岩崎晃氏(以下同):切り継ぎといって紙と裂を繋ぐ作業をしている途中です。その後、掛軸の表を下向きに置いて、裏側に和紙を貼っていく裏打ちという作業をします。これはサイズが大きいので裏打ちは四回、小さい掛物で三回となります。
……刷毛もたくさんありますね。
 掛軸用、襖用など用途で使い分けています。襖用は糊が濃いめで量も多いので、サイズも大きく毛の量も多いです。弾力も違いまして、襖用の方が馬の毛で固めです。他にはヤギ、豚、鹿、狸ですね。向う側には古い絵を直すための筆もあります。
描き足すわけではなく、膠で絵具を補強したり、欠損部分に廻りと同じ色を入れるなどの作業です。様々な裏打ち紙の備えもあります。紙の種類と厚みで使い分けます。

○掛軸を掛ける

……我々が普段掛け物を扱う時は何に気を付けるべきでしょうか。
 巻く時には、少し緩くした方が良いです。巻いた時にねじれてしまった場合に、きゅっと締め直したりする人もいますが、できればまた開き直して巻くのが理想です。やり直さず手元で締め直してしまう人も多いですが、理想的には丁寧に緩く巻いた方が掛軸のためになります。
……下ろす時は丁寧に下ろすだけで良いのでしょうか?
 折れ目などが生じている掛軸もありますし、できるだけ負荷をかけないように開きたいですね。
 あとは防虫香を入れっぱなしにしない方が良いです。防虫香の成分が結晶化して痛みます。ある程度の期間入れておいたら出した方が良いです。防虫香を入れる事自体は悪い事ではありませんし、虫よけの効果はあります。香りが付けば虫はしばらく来ませんから、箱を開けた時に香りが十分していれば大丈夫です。
 そして湿気は大敵なので、保管する時にはなるべく一階ではなく二階や天袋など高い場所に置いて欲しいです。
……よく掛軸は箱の中では紙に巻かれていますが、紙に包んでおくのは良いのでしょうか?
 箱の中で動かなくなりますから、紙に巻いて箱に入れた方が良いです。
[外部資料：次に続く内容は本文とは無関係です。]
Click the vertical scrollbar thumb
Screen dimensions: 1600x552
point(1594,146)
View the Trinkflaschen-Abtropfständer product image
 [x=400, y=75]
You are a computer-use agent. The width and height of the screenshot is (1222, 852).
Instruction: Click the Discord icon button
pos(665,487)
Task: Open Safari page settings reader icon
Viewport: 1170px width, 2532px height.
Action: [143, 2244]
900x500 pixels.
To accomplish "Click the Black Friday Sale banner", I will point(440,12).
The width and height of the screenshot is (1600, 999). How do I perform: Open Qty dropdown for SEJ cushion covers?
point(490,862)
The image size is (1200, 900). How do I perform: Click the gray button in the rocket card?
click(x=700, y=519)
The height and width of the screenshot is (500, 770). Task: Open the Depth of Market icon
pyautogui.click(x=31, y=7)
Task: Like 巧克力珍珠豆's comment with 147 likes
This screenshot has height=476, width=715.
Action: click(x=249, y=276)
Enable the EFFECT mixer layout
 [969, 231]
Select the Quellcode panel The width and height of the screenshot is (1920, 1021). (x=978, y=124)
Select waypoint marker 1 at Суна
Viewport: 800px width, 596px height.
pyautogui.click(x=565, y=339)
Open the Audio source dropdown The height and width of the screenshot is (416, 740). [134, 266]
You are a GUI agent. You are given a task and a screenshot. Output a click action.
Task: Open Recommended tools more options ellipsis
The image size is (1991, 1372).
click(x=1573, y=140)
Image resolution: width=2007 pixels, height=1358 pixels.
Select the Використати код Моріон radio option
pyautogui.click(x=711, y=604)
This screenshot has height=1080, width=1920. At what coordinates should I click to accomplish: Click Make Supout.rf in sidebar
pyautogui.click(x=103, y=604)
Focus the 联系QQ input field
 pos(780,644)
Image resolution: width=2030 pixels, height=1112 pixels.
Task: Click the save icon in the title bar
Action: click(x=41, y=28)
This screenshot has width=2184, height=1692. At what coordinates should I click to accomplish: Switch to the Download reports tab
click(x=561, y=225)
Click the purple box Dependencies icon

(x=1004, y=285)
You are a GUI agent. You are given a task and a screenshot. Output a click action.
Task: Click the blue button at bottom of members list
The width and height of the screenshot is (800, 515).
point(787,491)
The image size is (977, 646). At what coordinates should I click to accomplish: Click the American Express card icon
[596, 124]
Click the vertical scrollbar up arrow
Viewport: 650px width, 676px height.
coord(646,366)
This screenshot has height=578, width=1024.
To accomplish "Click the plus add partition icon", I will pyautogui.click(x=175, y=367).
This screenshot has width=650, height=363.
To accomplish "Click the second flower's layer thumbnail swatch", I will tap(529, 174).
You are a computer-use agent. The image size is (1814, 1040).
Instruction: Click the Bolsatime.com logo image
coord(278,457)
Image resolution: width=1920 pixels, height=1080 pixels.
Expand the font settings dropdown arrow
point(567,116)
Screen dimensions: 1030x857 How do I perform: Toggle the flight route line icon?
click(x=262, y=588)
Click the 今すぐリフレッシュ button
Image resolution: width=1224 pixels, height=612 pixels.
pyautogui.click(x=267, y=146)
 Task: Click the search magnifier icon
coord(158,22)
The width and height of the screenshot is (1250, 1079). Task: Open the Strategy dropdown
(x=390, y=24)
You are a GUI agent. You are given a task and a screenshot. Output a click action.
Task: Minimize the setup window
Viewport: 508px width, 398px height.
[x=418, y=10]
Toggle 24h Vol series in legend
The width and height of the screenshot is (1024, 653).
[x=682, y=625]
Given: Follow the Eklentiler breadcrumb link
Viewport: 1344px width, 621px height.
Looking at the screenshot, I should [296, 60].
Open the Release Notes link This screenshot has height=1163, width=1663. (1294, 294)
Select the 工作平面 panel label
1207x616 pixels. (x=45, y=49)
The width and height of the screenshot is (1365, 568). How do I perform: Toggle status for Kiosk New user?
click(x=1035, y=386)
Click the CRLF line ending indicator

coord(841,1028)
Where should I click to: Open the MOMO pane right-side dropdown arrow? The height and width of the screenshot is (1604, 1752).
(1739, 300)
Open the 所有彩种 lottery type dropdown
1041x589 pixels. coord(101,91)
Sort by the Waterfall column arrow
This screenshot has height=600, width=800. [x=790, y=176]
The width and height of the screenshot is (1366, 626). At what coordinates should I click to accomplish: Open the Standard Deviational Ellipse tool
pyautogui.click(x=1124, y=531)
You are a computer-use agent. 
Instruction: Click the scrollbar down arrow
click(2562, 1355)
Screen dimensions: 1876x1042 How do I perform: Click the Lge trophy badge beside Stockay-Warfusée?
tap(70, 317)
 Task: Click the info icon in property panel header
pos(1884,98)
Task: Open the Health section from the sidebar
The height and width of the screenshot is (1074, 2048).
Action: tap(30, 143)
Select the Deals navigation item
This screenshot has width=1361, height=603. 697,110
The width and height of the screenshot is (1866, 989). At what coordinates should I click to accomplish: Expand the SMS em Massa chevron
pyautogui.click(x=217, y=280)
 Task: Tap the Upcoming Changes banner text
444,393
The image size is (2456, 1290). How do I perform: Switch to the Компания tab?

薄くて丈夫な紙が良いです。洋紙は酸性なので染みができてしまう可能性がありますから、和紙が良いです。また紙箱は外の湿気を吸ってしまうので、桐箱に入れる方が良いです。

裏摺り

……普段自宅でできるメンテナンスはありますか?
 ねじれてしまった掛軸は裏摺りをかけるとたいていの癖は取れますが、普通のご家庭では無理でしょう。晴れた日に掛けていただいて、仕舞いっぱなしや掛けっぱなしはしない方が良いです。お寺などでやっている虫干しはとても良い事です。
……こういう使い方は良くないという点はありますか。
 良くない掛け方というのは基本的にはなくて、今は洋室に掛ける事もありますが、とても良いなと思います。昔のように制限された掛け方ではなく自由に掛けていただきたいです。

○表具師から茶人への逆質問

 逆に質問ですが、茶席の床にかける掛軸には、どういう表装がふさわしいかなど定義はあるのでしょうか?
……私の個人的な意見としては、茶席にその掛軸がかかって気持ち良く過ごせるのであれば良いと思います。そのために表装の形式、床の間と 掛軸の大きさバランスなど色々考慮しますが、絶対従わなければいけないようなルールは無いのではないでしょうか。

小ぶりでカジュアルな寄付掛け

掛軸に書かれている内容はどうでしょうか?
……内容の方が表装の形式よりも考慮されているように思います。絶対的な禁止事項があるわけではないですね。先の質問と合わせて考えると、例えば広間なら大きな掛軸は合う傾向があるとは思いますし、カジュア小ぶりでカジュアルな寄付掛けルな内容かつ小ぶりの掛軸なら寄付にも合うのではないか等と色々考えますが、逆がむしろ良い時もあります。
 表具師が茶掛けと呼んでいる掛軸は、柱(本紙の両外側の裂部分)が細い形式なのですが、茶席で実際に使われている掛軸を見ると必ずしも柱が細いとは限らないようですね。
……確かに茶人が好む柱は少し細めだとは言われるようですね。しかし太くても目的の茶席に合いそうなら掛けます。例えば寺院にかかる仏画などの表装形式は、柱以外の要素も含め茶掛けと異なる部分があると感じますが、表装形式が理由となって茶席で使えないという事はまずないと思います。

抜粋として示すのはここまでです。